** Data supplied follows **

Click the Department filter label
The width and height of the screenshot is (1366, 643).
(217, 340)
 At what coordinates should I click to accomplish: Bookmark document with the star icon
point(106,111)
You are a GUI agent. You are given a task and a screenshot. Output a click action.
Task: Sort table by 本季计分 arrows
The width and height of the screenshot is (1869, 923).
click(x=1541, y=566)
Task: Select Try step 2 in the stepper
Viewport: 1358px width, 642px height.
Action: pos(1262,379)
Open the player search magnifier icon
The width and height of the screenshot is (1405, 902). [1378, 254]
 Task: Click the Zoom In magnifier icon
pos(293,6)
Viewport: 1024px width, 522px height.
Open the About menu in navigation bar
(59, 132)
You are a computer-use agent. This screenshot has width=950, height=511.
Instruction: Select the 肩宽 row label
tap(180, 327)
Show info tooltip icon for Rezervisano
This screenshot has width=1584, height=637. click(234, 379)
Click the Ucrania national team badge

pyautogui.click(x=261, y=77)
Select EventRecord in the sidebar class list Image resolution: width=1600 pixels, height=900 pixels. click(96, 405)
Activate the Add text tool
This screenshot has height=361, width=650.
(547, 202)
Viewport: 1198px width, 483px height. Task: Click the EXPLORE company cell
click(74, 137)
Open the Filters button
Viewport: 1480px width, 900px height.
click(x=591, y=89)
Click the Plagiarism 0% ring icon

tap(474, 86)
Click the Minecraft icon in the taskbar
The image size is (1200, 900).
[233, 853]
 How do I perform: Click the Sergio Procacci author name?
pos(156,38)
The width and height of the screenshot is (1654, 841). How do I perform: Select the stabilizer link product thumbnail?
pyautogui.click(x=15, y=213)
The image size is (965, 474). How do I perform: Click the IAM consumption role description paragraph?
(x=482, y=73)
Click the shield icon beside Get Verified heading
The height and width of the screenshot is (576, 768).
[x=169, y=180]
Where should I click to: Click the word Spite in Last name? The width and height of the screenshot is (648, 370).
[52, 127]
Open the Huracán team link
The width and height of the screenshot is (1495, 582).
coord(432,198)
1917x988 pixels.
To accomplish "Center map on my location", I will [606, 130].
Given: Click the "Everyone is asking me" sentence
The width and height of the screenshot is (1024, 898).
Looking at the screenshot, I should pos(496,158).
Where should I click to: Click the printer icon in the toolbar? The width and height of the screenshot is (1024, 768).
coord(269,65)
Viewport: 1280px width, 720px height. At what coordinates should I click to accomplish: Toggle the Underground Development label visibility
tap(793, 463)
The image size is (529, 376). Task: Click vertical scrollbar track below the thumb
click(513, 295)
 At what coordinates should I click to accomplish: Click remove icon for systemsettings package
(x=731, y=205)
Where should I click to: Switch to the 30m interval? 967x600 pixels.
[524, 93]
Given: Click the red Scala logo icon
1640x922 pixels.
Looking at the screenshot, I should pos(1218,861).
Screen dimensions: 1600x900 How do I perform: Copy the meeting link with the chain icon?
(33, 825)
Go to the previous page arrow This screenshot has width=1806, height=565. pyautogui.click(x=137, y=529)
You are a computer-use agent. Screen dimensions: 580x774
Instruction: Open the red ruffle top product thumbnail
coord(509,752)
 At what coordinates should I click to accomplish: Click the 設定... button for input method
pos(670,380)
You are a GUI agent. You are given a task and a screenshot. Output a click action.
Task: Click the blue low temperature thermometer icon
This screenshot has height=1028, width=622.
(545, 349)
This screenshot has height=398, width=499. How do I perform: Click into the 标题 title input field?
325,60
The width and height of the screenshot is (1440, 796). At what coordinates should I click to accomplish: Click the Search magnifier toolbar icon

** End of Data supplied **

Lines with the word "computer": report how many there are in the entries, as a bare number.

2